Cass.crim. 29 octobre 1990 (Gaz.Pal. 1991 I Chr.crim. 170) : La partie civile constituée devant le juge d’instruction ne peut abandonner la voie de l’instruction préparatoire en cours pour traduire quiconque, en raison des mêmes faits, devant la juridiction correctionnelle par voie de citation directe.
La constitution de partie civile produit effet jusqu'à la fin des poursuites.
Cass.crim. 20 octobre 2010 (n° 10-81118 - Gaz.Pal. 2 décembre 2010) : Les dispositions de l'art. 425 C.pr.pén. selon lesquelles la partie civile qui ne comparaît pas est présumée se désister de sa constitution ne sont pas applicables devant la juridiction du second degré.
Cass.crim. 23 juin 2009 (Gaz.Pal. 1er octobre 2009) : Il se déduit de l'art. 190 C.pr.pén. que, lorsque le ministère public a décidé de requérir la réouverture de l'information sur charges nouvelles, la constitution de partie civile reprend tous ses effets.
Une loi du 2 juillet 1931 avait interdit la publication d'informations sur une constitution de partie civile, avant que l'information ne soit diligentée ; elle entendait ainsi faire échec au chantage judiciaire. Une loi du 9 mars 2004 l'a malencontreusement abrogée, à la suite de l'arrêt suivant :
Cass.crim. 27 mars 2001 (Bull.crim. n° 80 p.263) : Le délit de publication, avant décision judiciaire, d'information relative à des constitutions de partie civile, prévu par l'art. 2 de la loi du 2 juillet 1931, par l'interdiction générale et absolue qu'il prévoit, instaure une restriction à la liberté d'expression qui n'est pas nécessaire à la protection des intérêts légitimes énumérés par l'art. 10.2 de la Conv. EDH. Étant, dès lors, incompatible avec l'art. 10 de la Convention précitée, l'art. 2 de la loi du 2 juillet 1931 ne saurait servir de fondement à une condamnation pénale.

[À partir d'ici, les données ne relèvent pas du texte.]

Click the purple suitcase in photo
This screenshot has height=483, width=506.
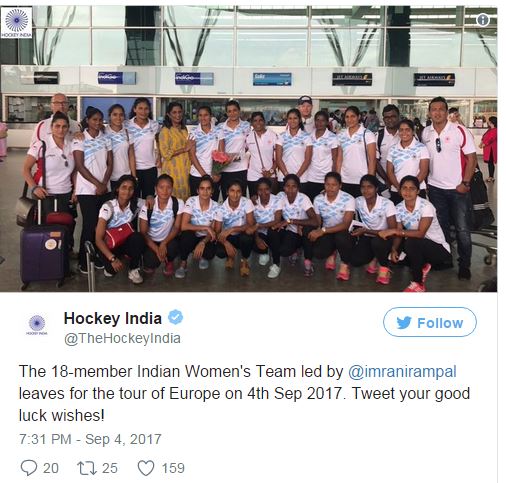43,255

CONSTITUTION DE PARTIE CIVILE (Plainte avec)
Cf. Abus de constitution de partie civile*, Action civile*, Citation directe*, Consignation*, Plainte*.
La plainte avec constitution de partie civile consiste en une lettre, datée et signée par l’intéressé, qui est adressée au juge d’instruction. Son auteur indique les faits dont il s’estime victime et précise qu’il en demande réparation (art. 85 C.pr.pén.) ; il signale également l’adresse à laquelle les actes de procédure devront lui être notifiés. Cette sorte de plainte déclenchant l’action publique, le juge d’instruction doit sur le champ la communiquer au procureur de la République afin qu’il puisse prendre ses réquisitions ; en principe, il aura également le devoir d’informer sur les faits dénoncés.
Merle et Vitu (Traité de droit criminel T.II) : La plainte avec constitution de partie civile saisit le juge d'instruction et l'oblige à ouvrir une instruction et à la mener jusqu'à une ordonnance de clôture ... Cette solution a été donnée par le célèbre arrêt Thirion, rendu par la Chambre criminelle le 8 décembre 1906 et souvent appelé l'arrêt Laurent-Atthalin du nom de son rapporteur (D. 1907 I 207).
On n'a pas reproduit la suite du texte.